Drinkwater did not look up as he carefully wrote the receipt. 'To Russia, Mr Gorman. There's a great demand for English armaments and military stores in Russia.' He passed the receipt across the table and laid down the pen, looking directly at Fagan. 'I shouldn't wonder if the Tsar ain't considering some trouble, but that's no concern for the likes of us, is it now, Mr Gorman?' He stood and took up his cane. 'Do you bring the balance to Davey's chandlery at noon and I'll have a deed made out in your favour.' He put his hat on and held out his hand. 'I hope you profit from the venture, Mr Gorman.'

Fagan rose and took Drinkwater's hand. The Irishman seemed withdrawn, as though inwardly meditating. 'Until noon then ...'

In the alley Drinkwater gave his cane a half-twist, ensuring the blade was ready for use against footpads; then he turned and made his way past Davey's chandlery. Fagan would be watching him, and he must not betray his intimacy with the chandler, though to use his premises as a rendezvous would not excite suspicion. He had until noon and before then he had to meet Solomon.

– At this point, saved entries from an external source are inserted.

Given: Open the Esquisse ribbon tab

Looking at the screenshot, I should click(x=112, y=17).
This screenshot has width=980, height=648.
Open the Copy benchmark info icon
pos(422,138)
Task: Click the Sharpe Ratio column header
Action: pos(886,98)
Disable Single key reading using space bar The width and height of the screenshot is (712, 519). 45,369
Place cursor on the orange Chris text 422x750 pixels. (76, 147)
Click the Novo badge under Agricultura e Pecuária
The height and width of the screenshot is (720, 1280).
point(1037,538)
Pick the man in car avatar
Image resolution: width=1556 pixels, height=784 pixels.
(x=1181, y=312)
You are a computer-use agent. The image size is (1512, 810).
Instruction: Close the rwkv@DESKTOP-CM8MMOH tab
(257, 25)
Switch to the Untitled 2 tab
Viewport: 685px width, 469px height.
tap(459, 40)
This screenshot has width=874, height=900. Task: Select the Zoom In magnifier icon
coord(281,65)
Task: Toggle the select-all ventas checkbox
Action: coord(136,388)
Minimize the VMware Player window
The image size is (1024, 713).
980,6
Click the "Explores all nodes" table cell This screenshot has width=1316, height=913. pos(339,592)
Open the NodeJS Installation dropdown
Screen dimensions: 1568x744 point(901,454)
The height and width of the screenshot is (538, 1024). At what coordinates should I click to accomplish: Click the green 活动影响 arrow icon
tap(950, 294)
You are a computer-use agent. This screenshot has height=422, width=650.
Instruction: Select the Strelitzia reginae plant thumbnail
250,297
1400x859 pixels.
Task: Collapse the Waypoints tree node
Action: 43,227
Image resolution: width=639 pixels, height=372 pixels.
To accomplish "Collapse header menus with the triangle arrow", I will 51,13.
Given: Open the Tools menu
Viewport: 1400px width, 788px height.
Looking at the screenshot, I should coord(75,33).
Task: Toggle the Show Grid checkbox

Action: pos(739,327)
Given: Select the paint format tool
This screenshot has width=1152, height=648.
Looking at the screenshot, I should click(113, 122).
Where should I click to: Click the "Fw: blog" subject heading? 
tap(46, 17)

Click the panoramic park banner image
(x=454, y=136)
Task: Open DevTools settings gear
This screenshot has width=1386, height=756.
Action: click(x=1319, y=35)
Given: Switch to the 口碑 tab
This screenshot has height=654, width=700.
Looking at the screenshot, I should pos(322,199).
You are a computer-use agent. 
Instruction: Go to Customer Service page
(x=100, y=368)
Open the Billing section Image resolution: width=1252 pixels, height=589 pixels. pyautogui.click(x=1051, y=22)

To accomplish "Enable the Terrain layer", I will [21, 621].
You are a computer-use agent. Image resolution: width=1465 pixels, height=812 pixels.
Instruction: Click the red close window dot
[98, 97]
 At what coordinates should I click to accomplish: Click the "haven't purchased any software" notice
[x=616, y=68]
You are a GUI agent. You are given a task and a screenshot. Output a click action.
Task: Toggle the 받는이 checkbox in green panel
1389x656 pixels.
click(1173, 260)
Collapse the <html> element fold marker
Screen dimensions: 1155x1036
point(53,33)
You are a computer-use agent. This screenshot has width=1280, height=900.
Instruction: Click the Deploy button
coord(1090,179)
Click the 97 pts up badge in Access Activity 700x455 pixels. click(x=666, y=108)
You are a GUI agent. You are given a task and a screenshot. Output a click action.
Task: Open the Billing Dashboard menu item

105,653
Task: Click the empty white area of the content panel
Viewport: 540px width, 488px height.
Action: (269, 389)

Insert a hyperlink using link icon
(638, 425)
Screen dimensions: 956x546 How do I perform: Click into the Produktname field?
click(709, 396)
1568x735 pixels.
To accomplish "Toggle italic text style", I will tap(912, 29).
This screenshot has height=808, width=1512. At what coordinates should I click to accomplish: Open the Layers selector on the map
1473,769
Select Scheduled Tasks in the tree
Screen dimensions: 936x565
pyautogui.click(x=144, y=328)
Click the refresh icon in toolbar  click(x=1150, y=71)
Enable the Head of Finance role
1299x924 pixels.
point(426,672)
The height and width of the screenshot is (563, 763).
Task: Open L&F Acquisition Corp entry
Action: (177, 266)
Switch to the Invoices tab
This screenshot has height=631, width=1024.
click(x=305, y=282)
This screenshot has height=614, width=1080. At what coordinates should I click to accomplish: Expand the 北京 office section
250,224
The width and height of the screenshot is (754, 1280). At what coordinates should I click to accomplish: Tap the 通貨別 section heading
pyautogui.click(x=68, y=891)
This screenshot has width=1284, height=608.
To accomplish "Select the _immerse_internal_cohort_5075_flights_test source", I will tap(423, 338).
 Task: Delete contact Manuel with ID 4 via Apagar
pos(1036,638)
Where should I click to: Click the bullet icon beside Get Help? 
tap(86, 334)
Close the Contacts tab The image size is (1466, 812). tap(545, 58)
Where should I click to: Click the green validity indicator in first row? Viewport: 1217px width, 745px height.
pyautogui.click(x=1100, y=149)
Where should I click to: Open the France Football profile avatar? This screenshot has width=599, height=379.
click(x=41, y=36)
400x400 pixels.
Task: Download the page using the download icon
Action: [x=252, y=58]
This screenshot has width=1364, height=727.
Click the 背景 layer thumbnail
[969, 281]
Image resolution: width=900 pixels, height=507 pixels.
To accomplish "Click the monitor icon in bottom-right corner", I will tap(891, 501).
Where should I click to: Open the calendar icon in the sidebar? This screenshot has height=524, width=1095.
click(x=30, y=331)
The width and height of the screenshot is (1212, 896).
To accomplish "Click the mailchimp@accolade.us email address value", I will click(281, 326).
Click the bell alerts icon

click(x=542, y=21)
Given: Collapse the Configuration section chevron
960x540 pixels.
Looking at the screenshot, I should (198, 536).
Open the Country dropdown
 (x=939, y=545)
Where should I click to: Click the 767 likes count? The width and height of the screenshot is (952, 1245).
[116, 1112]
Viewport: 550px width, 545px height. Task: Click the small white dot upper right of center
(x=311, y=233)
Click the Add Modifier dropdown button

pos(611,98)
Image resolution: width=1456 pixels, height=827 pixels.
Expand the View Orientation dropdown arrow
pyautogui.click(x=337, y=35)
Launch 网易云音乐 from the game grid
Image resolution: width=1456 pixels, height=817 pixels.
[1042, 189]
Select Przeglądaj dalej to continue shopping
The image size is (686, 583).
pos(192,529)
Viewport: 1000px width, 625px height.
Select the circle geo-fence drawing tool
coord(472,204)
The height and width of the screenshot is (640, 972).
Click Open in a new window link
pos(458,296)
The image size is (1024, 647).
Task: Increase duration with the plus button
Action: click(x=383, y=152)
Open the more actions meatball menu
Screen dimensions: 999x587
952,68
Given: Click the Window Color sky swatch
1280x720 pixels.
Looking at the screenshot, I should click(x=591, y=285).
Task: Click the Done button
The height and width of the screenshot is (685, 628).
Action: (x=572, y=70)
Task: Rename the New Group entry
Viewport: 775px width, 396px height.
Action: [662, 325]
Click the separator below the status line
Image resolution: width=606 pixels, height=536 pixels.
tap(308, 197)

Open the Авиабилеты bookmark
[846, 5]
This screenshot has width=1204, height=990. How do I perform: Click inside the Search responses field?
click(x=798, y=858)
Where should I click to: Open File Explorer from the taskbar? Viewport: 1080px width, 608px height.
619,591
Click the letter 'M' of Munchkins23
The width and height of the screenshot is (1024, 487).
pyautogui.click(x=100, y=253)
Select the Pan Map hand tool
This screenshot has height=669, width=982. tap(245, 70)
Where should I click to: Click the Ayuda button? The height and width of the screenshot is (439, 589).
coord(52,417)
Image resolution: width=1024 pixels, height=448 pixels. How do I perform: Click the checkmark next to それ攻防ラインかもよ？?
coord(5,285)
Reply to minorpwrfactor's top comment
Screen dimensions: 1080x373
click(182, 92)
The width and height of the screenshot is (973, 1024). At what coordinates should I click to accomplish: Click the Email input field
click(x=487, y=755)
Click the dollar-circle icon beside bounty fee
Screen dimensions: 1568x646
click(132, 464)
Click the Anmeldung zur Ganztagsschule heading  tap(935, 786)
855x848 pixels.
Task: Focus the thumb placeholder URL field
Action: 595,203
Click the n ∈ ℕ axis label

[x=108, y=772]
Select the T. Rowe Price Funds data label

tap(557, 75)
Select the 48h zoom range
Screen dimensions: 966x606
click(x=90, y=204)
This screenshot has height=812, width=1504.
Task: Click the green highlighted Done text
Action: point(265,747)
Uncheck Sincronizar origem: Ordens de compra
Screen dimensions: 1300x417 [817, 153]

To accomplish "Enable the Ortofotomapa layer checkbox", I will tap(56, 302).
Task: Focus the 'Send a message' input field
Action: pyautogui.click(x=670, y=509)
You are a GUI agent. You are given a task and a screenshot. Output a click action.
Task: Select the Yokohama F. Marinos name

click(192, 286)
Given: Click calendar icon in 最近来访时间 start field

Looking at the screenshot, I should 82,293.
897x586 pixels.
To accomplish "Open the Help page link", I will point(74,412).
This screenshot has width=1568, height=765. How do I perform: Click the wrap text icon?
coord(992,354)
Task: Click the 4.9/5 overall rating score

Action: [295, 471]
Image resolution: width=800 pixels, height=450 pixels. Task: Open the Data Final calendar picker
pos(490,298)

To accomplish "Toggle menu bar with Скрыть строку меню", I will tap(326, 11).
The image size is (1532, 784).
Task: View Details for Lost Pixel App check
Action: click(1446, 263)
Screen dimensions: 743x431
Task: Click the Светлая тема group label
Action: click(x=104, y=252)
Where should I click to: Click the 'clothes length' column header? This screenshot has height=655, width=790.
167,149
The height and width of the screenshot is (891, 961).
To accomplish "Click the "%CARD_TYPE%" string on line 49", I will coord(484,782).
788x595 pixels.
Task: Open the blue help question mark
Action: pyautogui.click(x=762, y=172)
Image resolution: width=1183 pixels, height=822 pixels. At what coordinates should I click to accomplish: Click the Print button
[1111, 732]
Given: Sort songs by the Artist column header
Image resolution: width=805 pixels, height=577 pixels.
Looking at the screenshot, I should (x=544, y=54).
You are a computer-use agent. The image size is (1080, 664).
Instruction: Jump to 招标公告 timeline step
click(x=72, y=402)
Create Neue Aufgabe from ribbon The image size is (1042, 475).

Again the air in the alley was wonderfully fresh, and he walked with a lighter step. He was not gratified merely at being out of doors again, nor of having, as Dungarth had eloquently put it, baited the eagle, but because he no longer had to dissimulate. Nathaniel Drinkwater was not cut out to play games in brothels, nor to be a spy.

CHAPTER 3
The Jew

August 1809

It was not, Drinkwater reflected as he waited for an answer, a duty normally expected of a senior post-captain, to be waking up Jewish merchants in the middle of the night, notwithstanding the usefulness of the race both to the officers and the men of His Majesty's navy, or, in the matter of high finance, to His Majesty's government. However, in the event, there were mitigating and somewhat personal circumstances that encouraged him.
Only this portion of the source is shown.